*EXERCISE INPUTS*
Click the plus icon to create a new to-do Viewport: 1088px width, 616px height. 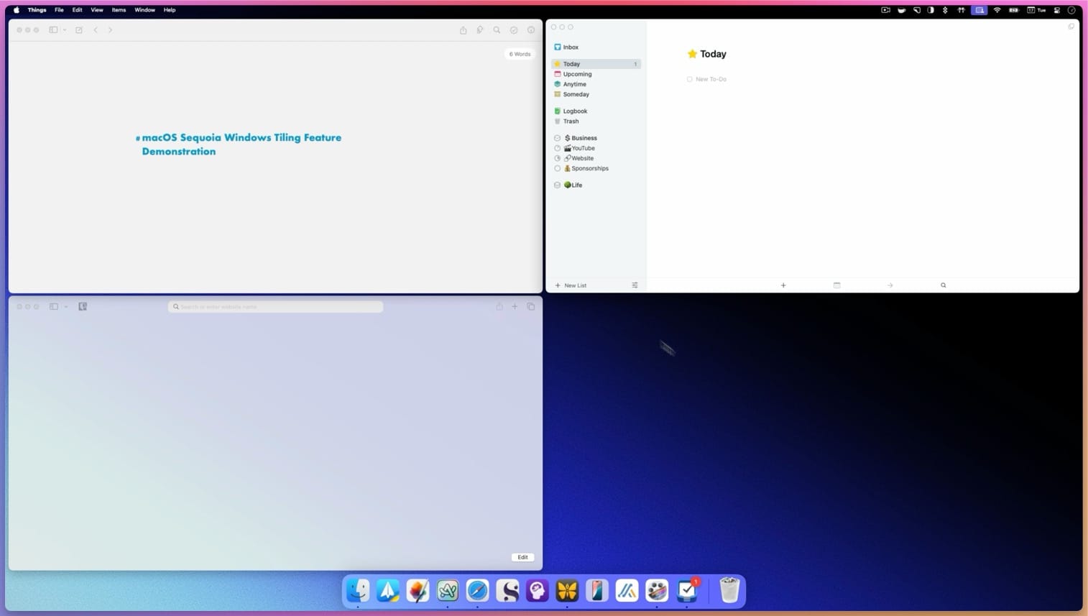[783, 285]
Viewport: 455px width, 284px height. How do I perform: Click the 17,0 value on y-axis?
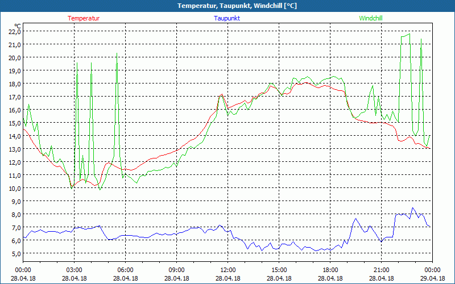[x=14, y=97]
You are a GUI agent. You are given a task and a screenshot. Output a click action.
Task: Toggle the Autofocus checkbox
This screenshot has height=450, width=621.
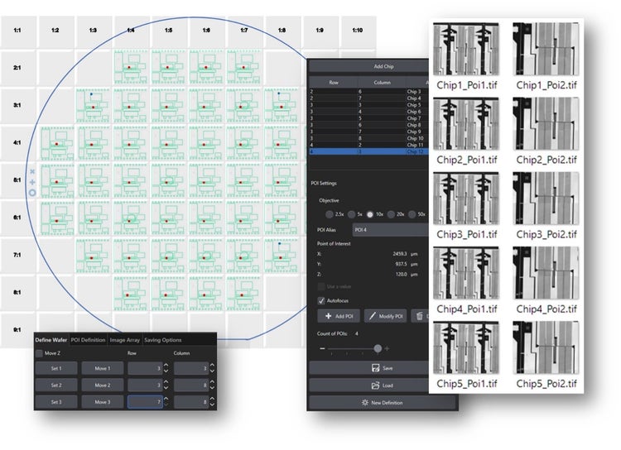[322, 300]
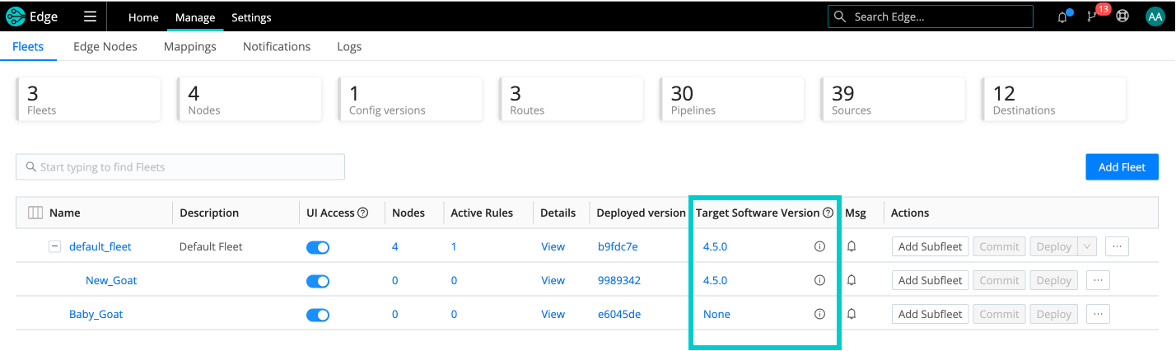
Task: Toggle UI Access for default_fleet
Action: (x=318, y=247)

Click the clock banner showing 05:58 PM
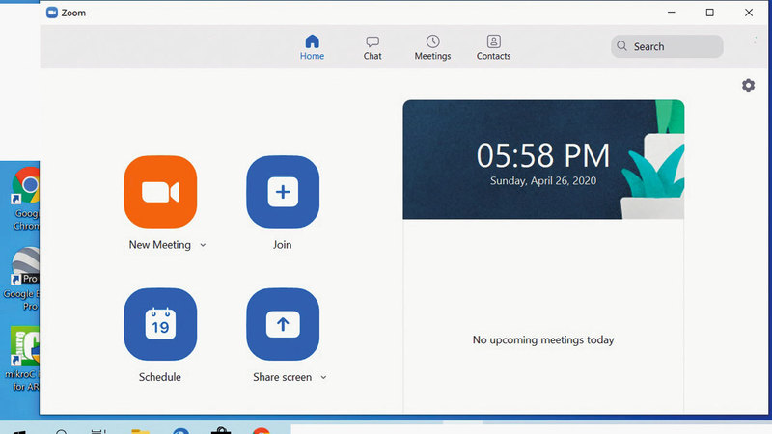(x=543, y=159)
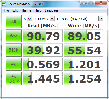The width and height of the screenshot is (109, 99).
Task: Open the Language menu
Action: pyautogui.click(x=52, y=10)
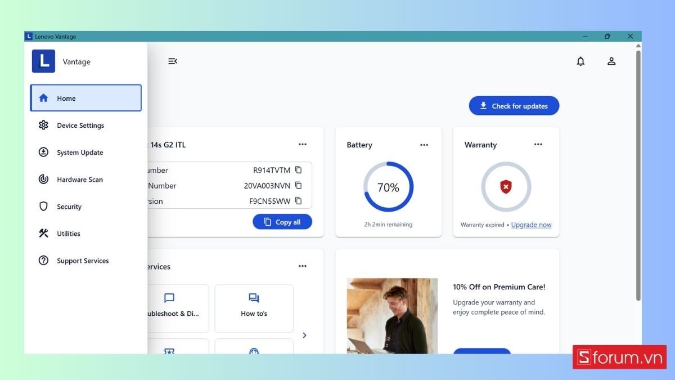Show next services with the right chevron
Viewport: 675px width, 380px height.
pos(304,335)
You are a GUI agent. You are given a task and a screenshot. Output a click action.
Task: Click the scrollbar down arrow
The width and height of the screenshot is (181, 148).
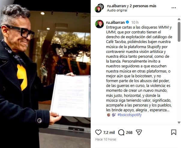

*TASK*
No pictures should appear in the copy. Reproduce exactly the lines from the line containing "Viewport: 455px width, 284px" through the last line of the data, inclusive.

*COMPLETED EXERCISE*
Viewport: 455px width, 284px height. How do I perform: Click the 17,0 value on y-axis?
[x=14, y=97]
You are a GUI agent. You are given a task and a screenshot. Output a click action.
Task: Toggle the Autofocus checkbox
This screenshot has height=450, width=621.
[322, 300]
Task: Toggle UI Access for default_fleet
Action: (x=318, y=247)

Click the clock banner showing 05:58 PM
(x=543, y=159)
The width and height of the screenshot is (109, 99).
Task: Open the Language menu
Action: pyautogui.click(x=52, y=10)
Show next services with the right chevron
Viewport: 675px width, 380px height.
pos(304,335)
You are a GUI agent. You are given a task and a screenshot. Output a click action.
Task: Click the scrollbar down arrow
The width and height of the screenshot is (181, 148).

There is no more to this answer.